The Department of Economic Affairs (DEA), which has made the proposal, has also sought certain relaxation of SEZ rules for the smooth functioning of the Indian Regional Office (IRO) that will promote “effective and extensive’’ investment operations by NDB in India, as per the agenda of the BoA meeting scheduled on July 29. “Operationalisation of the IRO is one of the important agenda items of BRICS, 2021 under India’s chairship and the announcement of operationalisation of IRO is expected to be made in the BRICS Lenders Summit to be held on September 9,” per the agenda of the meeting scheduled on July 29.

NDB, a multilateral development bank established by Brazil, Russia, India, China and South Africa in 2014, aims at mobilising resources for infrastructure and sustainable development projects in BRICS and other emerging market economies and developing countries.The bank supports its members in infrastructure development through loans, guarantees, equity participation and other financial instruments. “Since India is one of the largest recipients of finances from the NDB, it is important that all measures are taken to ensure smooth functioning of the development bank’s regional office in the country.
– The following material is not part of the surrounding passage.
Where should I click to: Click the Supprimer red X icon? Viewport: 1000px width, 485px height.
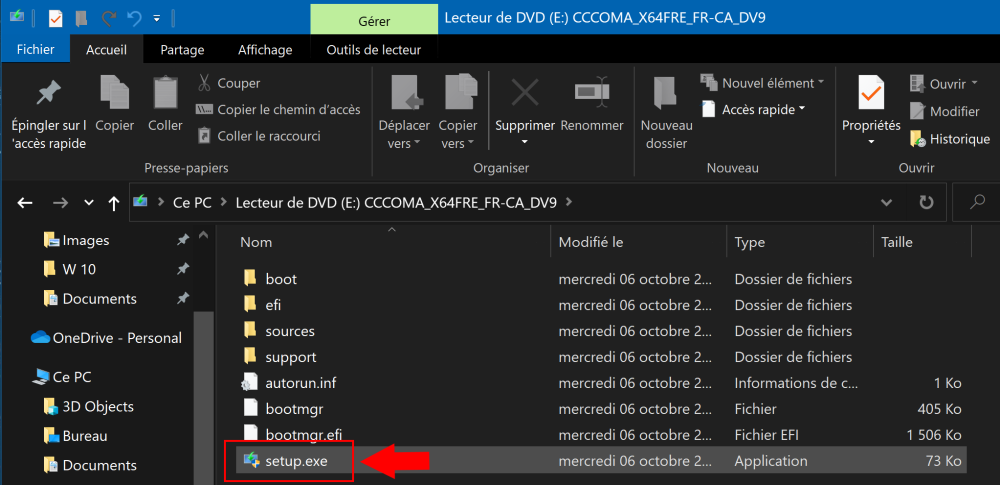[x=525, y=94]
That is why the DEA and the Development Commissioner (DC) of the GIFT SEZ have also sought certain relaxation of SEZ rules for the functioning of the office,” an official tracking the matter told BusinessLine.
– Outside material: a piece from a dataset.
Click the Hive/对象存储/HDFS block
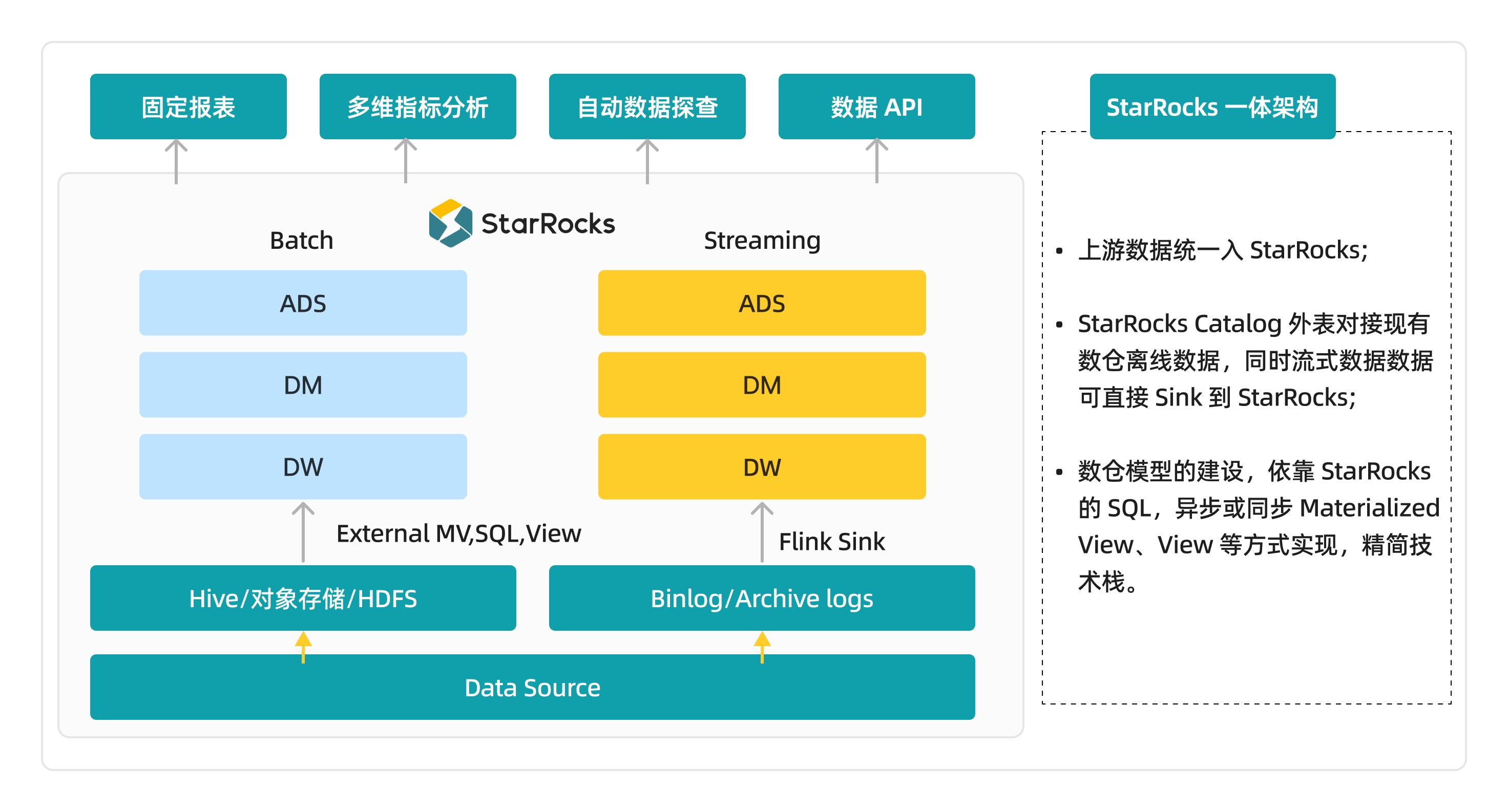This screenshot has height=812, width=1508. click(x=303, y=597)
$4.7 billion loan assistance

As many as 15 sovereign projects amounting $4.7 billion of loan assistance have been posed to NDB for financing in different States in India, the agenda note pointed out. Owing to the importance of the project, the DC of the GIFT City SEZ has recommended to the BoA, so that the IRO may be exempted from certain provisions of SEZ rules. These include exemption from providing details on net foreign exchange earning, items of manufacture/service activity, employment, annual report, marketing collaboration and industrial licence, information of bank accounts, PAN, IEC numbers and exemption from application fee.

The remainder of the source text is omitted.